→ Task to complete
I would like every record printed again, exactly as shown.

* * * * * * * * *

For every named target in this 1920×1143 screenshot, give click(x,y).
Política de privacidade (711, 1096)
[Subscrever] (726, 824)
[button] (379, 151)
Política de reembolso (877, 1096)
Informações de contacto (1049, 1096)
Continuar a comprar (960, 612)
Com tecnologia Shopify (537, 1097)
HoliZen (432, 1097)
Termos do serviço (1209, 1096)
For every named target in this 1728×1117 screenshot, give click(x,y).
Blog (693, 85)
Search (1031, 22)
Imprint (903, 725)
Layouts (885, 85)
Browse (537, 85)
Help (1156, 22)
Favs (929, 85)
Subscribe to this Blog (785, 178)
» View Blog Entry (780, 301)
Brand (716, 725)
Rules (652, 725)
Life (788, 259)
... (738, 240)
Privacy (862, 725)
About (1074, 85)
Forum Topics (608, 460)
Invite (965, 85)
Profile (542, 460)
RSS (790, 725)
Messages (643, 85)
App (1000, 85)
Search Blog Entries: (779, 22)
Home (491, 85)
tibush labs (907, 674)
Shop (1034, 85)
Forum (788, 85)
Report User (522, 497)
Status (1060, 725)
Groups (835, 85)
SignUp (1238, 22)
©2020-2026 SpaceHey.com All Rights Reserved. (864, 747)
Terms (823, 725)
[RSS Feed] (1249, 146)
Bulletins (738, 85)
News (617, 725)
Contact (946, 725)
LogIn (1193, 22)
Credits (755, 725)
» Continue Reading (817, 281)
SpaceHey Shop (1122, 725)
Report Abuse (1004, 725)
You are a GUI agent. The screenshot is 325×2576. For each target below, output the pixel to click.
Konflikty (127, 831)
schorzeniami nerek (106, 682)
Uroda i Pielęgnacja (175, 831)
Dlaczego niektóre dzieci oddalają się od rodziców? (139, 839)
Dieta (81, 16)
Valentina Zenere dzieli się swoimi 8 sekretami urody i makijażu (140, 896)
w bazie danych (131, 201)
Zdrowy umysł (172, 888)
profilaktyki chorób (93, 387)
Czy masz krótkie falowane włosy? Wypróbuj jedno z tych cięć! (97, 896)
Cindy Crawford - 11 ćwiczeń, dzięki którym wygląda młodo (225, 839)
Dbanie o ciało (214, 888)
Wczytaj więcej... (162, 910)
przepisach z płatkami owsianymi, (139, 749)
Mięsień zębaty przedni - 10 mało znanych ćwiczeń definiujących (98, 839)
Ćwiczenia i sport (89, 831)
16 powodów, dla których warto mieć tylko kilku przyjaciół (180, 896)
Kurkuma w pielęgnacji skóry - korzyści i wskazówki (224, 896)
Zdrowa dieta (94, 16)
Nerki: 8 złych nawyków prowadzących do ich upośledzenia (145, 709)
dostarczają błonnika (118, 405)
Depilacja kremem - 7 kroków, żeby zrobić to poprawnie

* * * * * * * * *

→ Written answer
For every named target in this 1920×1143 screenshot, give click(x,y).
Política de privacidade (711, 1096)
[Subscrever] (726, 824)
[button] (379, 151)
Política de reembolso (877, 1096)
Informações de contacto (1049, 1096)
Continuar a comprar (960, 612)
Com tecnologia Shopify (537, 1097)
HoliZen (432, 1097)
Termos do serviço (1209, 1096)
For every named target in this 1728×1117 screenshot, give click(x,y).
Blog (693, 85)
Search (1031, 22)
Imprint (903, 725)
Layouts (885, 85)
Browse (537, 85)
Help (1156, 22)
Favs (929, 85)
Subscribe to this Blog (785, 178)
» View Blog Entry (780, 301)
Brand (716, 725)
Rules (652, 725)
Life (788, 259)
... (738, 240)
Privacy (862, 725)
About (1074, 85)
Forum Topics (608, 460)
Invite (965, 85)
Profile (542, 460)
RSS (790, 725)
Messages (643, 85)
App (1000, 85)
Search Blog Entries: (779, 22)
Home (491, 85)
tibush labs (907, 674)
Shop (1034, 85)
Forum (788, 85)
Report User (522, 497)
Status (1060, 725)
Groups (835, 85)
SignUp (1238, 22)
©2020-2026 SpaceHey.com All Rights Reserved. (864, 747)
Terms (823, 725)
[RSS Feed] (1249, 146)
Bulletins (738, 85)
News (617, 725)
Contact (946, 725)
LogIn (1193, 22)
Credits (755, 725)
» Continue Reading (817, 281)
SpaceHey Shop (1122, 725)
Report Abuse (1004, 725)
You are a GUI agent. The screenshot is 325×2576. For each target below, output the pixel to click.
Konflikty (127, 831)
schorzeniami nerek (106, 682)
Uroda i Pielęgnacja (175, 831)
Dlaczego niektóre dzieci oddalają się od rodziców? (139, 839)
Dieta (81, 16)
Valentina Zenere dzieli się swoimi 8 sekretami urody i makijażu (140, 896)
w bazie danych (131, 201)
Zdrowy umysł (172, 888)
profilaktyki chorób (93, 387)
Czy masz krótkie falowane włosy? Wypróbuj jedno z tych cięć! (97, 896)
Cindy Crawford - 11 ćwiczeń, dzięki którym wygląda młodo (225, 839)
Dbanie o ciało (214, 888)
Wczytaj więcej... (162, 910)
przepisach z płatkami owsianymi, (139, 749)
Mięsień zębaty przedni - 10 mało znanych ćwiczeń definiujących (98, 839)
Ćwiczenia i sport (89, 831)
16 powodów, dla których warto mieć tylko kilku przyjaciół (180, 896)
Kurkuma w pielęgnacji skóry - korzyści i wskazówki (224, 896)
Zdrowa dieta (94, 16)
Nerki: 8 złych nawyków prowadzących do ich upośledzenia (145, 709)
dostarczają błonnika (118, 405)
Depilacja kremem - 7 kroków, żeby zrobić to poprawnie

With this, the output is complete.